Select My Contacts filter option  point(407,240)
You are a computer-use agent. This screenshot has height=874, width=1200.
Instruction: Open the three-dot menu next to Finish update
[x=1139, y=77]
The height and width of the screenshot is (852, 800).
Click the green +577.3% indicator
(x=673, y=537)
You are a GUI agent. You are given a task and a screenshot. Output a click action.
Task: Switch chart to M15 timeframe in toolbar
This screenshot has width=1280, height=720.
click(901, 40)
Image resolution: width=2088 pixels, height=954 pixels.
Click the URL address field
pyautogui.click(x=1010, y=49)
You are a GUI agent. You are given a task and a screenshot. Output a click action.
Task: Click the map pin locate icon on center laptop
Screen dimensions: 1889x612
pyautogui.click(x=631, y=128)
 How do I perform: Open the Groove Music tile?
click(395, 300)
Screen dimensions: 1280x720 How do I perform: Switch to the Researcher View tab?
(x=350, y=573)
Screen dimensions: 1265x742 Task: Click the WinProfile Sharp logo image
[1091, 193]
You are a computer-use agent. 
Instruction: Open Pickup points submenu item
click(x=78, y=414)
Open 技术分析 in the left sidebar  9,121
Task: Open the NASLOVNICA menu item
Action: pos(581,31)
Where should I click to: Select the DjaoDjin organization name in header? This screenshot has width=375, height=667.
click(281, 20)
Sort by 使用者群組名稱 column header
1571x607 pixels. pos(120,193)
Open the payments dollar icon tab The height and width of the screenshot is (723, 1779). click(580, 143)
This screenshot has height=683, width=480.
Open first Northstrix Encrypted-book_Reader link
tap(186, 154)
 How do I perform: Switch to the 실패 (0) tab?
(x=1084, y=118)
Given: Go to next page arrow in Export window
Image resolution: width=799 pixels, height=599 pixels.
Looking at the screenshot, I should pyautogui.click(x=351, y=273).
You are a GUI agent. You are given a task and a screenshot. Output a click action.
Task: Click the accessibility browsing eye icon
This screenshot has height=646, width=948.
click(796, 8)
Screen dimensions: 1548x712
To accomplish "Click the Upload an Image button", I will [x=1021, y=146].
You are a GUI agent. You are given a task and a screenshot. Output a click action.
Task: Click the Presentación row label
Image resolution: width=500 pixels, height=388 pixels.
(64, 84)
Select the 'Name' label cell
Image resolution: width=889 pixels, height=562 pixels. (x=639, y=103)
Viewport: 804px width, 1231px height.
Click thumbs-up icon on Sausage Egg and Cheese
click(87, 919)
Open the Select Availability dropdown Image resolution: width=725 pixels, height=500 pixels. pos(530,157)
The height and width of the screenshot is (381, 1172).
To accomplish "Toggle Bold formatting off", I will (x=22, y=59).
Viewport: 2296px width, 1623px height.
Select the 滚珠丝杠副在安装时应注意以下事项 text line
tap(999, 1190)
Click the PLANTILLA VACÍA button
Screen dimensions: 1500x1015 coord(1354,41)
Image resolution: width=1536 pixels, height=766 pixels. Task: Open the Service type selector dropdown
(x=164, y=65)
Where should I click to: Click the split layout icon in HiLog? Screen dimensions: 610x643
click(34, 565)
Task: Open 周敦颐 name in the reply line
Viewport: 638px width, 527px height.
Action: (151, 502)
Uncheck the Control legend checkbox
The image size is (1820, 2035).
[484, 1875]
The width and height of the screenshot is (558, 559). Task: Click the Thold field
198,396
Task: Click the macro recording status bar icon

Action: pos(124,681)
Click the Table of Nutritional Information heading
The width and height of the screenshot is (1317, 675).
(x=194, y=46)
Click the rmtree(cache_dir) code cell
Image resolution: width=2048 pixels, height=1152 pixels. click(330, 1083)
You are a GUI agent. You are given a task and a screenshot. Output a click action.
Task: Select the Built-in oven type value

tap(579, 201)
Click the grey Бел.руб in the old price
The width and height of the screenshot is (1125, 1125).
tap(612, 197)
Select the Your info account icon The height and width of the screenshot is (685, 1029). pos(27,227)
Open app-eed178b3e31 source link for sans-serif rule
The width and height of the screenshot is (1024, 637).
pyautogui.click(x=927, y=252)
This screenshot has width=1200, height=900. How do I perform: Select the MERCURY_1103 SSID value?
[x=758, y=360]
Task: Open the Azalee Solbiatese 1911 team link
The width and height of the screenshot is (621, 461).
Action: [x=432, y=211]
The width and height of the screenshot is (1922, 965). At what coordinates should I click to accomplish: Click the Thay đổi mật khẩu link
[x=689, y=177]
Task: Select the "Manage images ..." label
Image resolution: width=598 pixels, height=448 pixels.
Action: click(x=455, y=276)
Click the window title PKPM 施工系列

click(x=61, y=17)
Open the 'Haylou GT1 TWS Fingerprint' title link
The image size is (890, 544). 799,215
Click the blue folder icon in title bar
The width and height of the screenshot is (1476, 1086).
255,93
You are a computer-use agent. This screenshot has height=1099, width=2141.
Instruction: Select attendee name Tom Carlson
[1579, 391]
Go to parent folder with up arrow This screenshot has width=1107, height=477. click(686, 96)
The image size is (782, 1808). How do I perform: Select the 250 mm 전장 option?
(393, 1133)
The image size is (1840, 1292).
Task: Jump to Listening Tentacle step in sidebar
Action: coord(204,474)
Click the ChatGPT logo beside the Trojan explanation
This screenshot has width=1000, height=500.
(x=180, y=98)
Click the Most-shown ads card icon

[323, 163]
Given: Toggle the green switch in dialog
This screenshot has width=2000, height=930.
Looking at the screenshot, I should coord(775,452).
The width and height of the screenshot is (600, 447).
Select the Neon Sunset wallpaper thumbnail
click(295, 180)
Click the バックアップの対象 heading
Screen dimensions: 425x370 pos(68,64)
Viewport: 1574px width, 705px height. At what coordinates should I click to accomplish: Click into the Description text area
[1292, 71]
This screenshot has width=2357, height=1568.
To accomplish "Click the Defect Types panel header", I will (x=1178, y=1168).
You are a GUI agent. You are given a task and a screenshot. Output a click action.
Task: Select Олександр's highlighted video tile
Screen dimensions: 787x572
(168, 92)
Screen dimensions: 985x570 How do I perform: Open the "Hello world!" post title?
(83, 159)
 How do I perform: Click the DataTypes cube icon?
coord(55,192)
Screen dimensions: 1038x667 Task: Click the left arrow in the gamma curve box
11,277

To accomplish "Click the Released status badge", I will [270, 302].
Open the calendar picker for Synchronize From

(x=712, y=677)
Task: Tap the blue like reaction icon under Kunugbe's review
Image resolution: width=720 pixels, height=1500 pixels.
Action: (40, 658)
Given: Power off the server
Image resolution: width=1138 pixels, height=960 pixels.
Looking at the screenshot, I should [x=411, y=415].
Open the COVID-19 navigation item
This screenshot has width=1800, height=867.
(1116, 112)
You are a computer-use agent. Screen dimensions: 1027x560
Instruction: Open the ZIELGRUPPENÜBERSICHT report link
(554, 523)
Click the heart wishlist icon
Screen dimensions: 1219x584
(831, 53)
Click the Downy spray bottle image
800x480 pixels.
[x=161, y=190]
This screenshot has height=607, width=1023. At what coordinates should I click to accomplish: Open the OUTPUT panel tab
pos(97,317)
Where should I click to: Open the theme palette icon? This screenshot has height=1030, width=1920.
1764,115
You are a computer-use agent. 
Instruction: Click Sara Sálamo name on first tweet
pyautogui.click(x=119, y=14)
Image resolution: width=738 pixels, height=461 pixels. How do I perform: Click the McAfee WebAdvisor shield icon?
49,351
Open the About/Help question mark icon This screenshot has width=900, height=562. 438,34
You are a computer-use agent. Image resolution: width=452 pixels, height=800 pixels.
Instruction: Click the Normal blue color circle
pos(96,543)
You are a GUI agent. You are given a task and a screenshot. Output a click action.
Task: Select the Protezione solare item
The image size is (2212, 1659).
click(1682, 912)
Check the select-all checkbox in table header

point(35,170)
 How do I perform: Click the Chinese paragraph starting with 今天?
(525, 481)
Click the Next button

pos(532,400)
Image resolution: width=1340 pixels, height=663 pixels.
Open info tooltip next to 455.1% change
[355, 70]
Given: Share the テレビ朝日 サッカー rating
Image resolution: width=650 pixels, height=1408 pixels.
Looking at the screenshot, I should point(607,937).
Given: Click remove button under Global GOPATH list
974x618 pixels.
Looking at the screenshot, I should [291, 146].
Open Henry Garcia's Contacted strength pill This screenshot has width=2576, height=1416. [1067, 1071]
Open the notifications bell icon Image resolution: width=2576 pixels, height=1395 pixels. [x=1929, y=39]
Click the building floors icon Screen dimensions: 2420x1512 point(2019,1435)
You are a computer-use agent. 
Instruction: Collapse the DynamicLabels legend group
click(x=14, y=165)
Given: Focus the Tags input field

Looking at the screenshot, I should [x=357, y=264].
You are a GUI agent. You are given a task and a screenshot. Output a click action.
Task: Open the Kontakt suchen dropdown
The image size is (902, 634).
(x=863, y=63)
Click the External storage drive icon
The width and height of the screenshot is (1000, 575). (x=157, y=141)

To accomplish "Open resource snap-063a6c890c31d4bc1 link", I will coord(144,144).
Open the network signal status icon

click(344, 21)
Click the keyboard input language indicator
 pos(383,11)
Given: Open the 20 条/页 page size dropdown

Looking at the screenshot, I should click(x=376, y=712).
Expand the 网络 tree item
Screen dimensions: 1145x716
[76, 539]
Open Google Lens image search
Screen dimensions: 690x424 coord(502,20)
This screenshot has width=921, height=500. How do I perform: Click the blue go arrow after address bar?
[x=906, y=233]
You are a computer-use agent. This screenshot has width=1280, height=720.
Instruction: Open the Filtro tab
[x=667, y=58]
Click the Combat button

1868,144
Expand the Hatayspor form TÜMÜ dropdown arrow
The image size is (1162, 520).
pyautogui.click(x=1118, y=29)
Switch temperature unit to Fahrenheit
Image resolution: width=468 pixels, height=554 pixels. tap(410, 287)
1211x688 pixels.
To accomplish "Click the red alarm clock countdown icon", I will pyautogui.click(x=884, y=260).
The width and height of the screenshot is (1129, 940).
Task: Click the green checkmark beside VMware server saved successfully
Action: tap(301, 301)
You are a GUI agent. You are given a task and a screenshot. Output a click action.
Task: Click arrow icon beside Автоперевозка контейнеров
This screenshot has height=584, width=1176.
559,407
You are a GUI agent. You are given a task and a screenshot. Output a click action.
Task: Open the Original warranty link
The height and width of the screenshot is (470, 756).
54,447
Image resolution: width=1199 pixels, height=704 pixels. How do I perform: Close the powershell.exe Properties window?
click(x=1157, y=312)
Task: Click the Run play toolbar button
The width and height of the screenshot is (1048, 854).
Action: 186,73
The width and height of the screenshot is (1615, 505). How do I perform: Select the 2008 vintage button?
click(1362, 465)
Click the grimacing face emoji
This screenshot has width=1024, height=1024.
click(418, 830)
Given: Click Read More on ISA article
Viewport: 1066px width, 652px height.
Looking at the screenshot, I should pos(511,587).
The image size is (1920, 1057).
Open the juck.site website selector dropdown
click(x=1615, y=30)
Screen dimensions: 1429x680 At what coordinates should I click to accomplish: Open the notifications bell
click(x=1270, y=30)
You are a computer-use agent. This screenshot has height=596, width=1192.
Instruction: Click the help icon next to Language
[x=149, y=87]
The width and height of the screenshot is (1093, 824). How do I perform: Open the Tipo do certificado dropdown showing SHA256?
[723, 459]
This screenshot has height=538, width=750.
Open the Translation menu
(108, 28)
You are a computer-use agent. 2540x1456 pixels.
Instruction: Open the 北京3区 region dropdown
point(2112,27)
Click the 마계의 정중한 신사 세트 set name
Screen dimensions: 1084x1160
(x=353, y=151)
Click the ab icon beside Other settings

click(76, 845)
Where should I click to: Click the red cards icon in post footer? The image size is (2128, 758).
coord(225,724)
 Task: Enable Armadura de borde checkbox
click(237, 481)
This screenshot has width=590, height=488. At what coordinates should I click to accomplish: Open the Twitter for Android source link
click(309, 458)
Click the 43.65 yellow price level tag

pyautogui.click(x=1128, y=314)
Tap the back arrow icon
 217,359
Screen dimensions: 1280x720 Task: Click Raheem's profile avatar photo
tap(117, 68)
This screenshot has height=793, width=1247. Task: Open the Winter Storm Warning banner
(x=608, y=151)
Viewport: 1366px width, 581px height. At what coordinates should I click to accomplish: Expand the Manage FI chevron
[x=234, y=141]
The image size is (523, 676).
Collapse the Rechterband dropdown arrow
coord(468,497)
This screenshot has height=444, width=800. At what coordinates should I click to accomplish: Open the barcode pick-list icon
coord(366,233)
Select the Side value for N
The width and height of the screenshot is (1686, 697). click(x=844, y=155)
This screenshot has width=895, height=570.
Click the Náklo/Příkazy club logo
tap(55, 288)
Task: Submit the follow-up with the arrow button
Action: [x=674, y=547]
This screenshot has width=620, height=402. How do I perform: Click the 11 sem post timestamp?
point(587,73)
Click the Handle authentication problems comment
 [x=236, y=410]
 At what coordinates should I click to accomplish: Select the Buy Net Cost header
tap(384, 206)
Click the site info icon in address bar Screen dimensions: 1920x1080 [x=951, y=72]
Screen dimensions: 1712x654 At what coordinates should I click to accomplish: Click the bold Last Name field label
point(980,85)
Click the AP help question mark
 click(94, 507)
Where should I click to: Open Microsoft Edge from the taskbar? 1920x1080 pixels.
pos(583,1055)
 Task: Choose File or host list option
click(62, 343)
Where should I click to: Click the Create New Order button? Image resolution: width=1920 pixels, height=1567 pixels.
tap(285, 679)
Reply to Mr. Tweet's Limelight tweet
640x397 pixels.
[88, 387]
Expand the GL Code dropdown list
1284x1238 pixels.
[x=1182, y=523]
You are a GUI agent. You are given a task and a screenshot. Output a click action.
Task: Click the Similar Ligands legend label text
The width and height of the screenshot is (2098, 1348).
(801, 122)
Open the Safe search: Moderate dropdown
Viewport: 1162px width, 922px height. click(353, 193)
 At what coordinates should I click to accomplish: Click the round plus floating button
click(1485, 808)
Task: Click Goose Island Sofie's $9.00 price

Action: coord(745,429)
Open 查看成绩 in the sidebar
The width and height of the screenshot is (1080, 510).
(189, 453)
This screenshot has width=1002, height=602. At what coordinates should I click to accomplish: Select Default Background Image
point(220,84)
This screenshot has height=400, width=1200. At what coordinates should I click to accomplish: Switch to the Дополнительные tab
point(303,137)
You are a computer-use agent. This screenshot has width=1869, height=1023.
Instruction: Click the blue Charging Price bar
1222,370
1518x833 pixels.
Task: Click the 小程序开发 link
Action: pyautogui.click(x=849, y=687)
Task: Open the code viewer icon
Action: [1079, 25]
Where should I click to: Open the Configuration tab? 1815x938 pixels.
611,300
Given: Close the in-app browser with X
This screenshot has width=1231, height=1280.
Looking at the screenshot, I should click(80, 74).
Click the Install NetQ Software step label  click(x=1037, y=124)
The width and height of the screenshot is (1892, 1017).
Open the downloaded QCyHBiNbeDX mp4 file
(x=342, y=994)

══════════════════════════════

> **PROBLEM**: Can you reproduce the records above without any changes, from the line with "Click the site" up to and including the line with "click(94, 507)"?

> **WRITTEN SOLUTION**:
Click the site info icon in address bar Screen dimensions: 1920x1080 [x=951, y=72]
Screen dimensions: 1712x654 At what coordinates should I click to accomplish: Click the bold Last Name field label
point(980,85)
Click the AP help question mark
 click(94, 507)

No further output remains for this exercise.